===== Source material

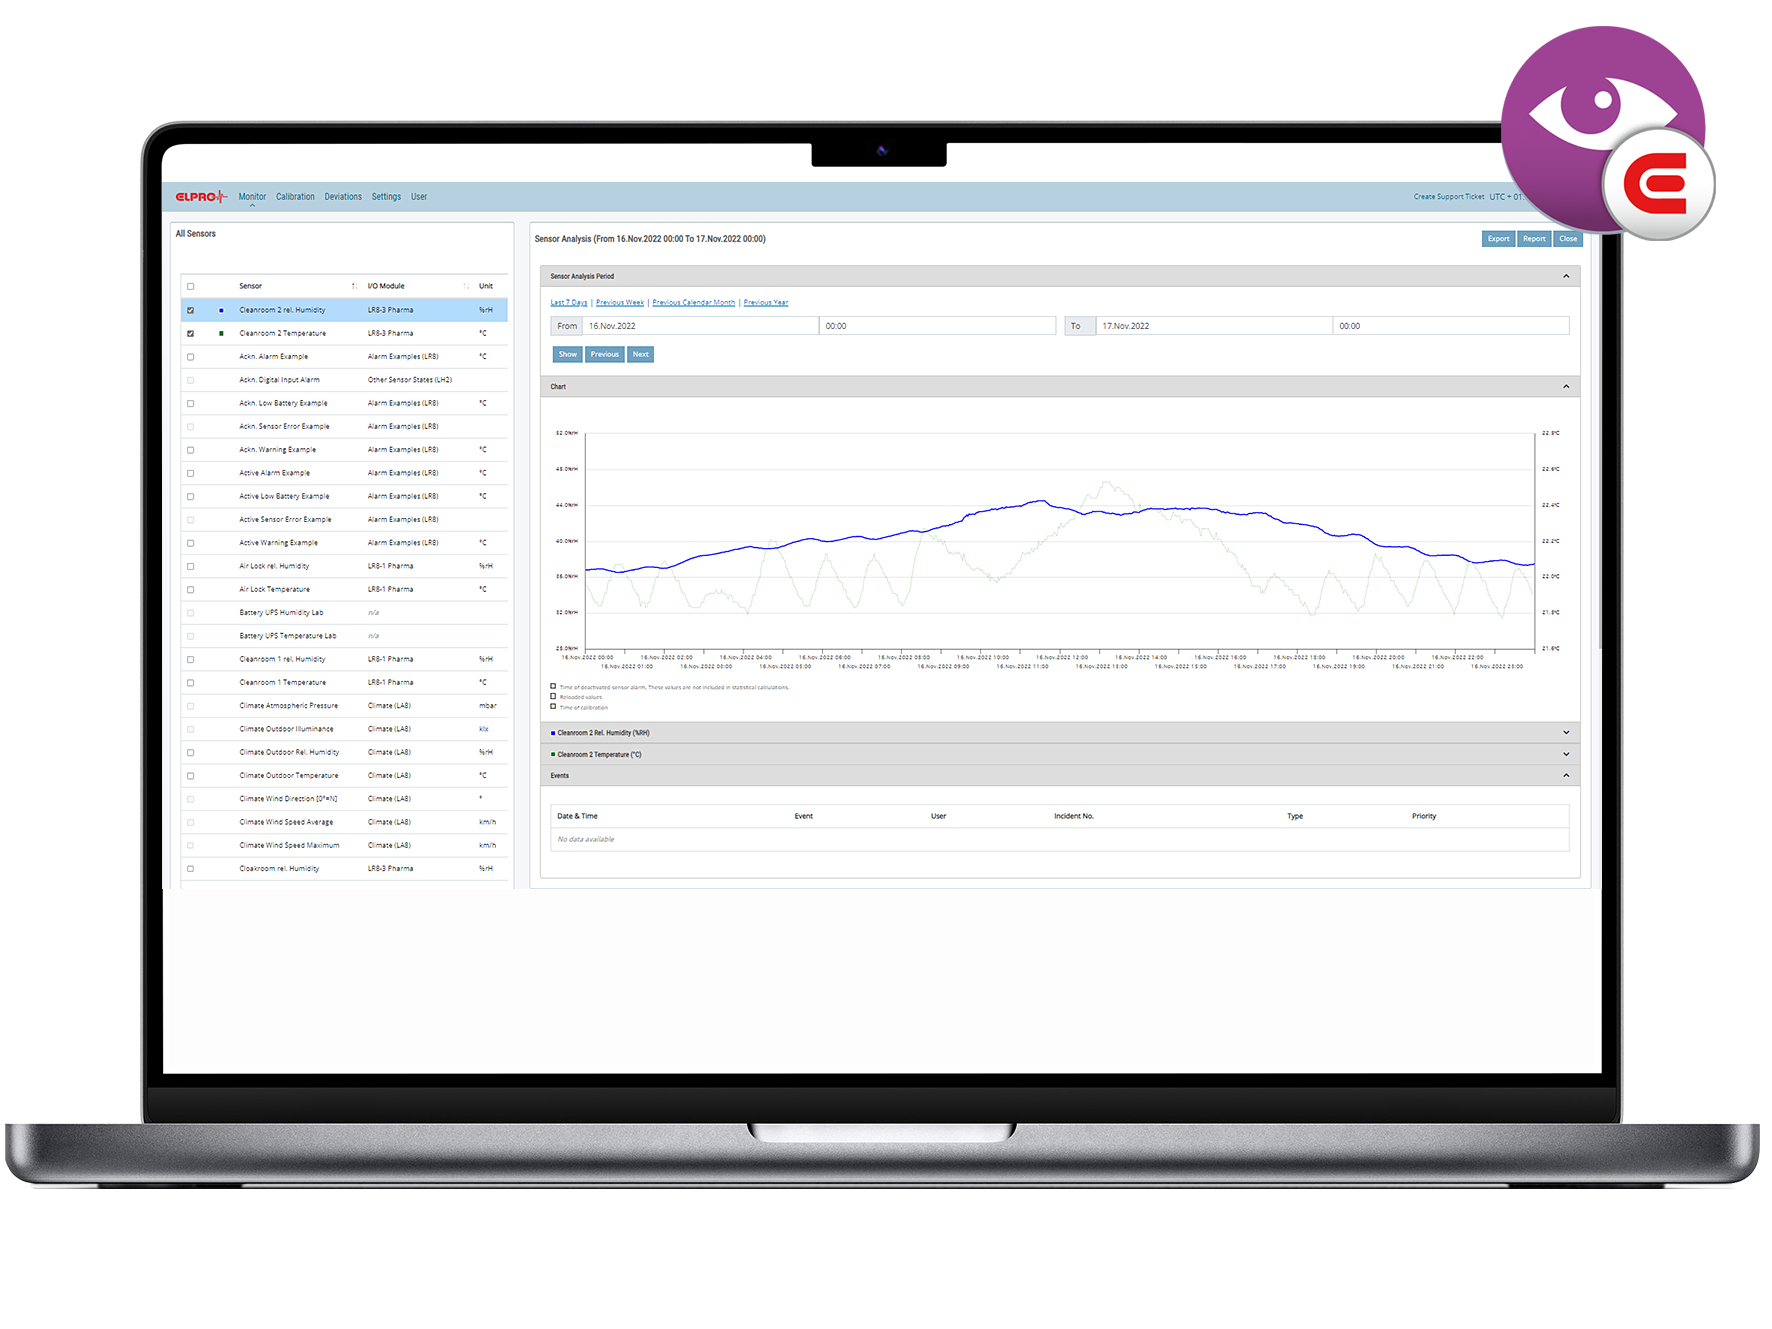Toggle the select-all sensors header checkbox

[x=191, y=287]
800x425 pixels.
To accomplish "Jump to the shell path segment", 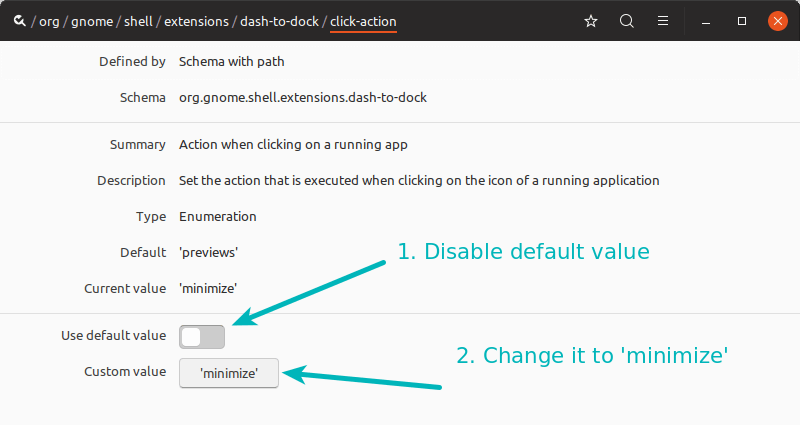I will 136,21.
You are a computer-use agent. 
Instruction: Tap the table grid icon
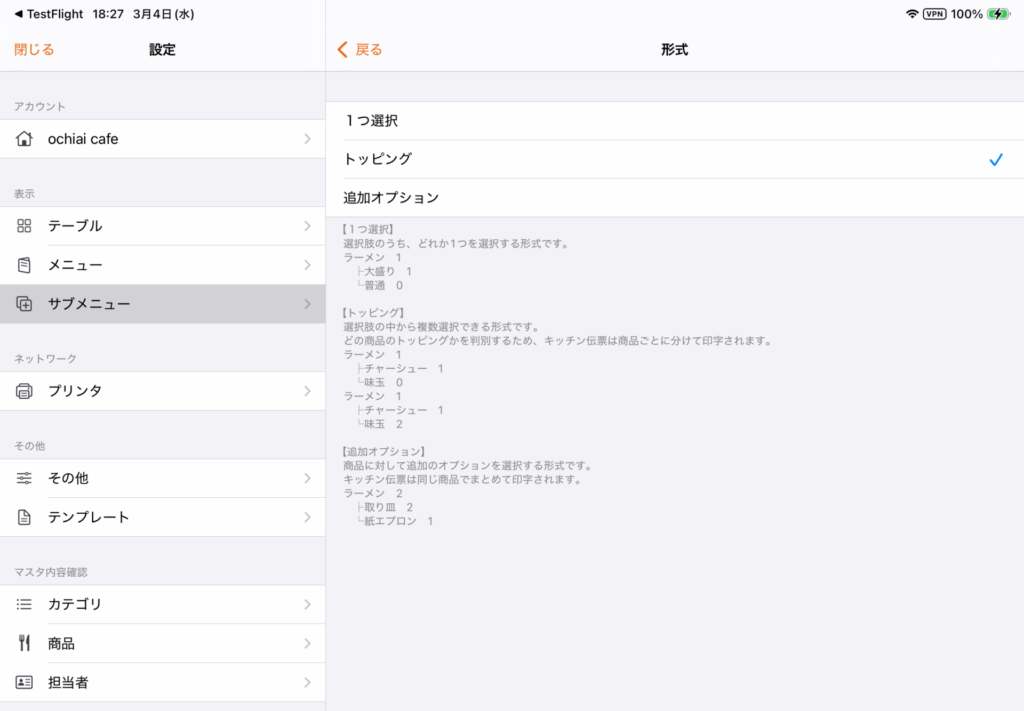click(25, 226)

==========

What is needed: Your task is to transcribe exactly the lines from the one containing "You are a computer-use agent." through the final line of the entries above, pictures excluded.

Task response:
You are a computer-use agent. 
Instruction: Tap the table grid icon
click(25, 226)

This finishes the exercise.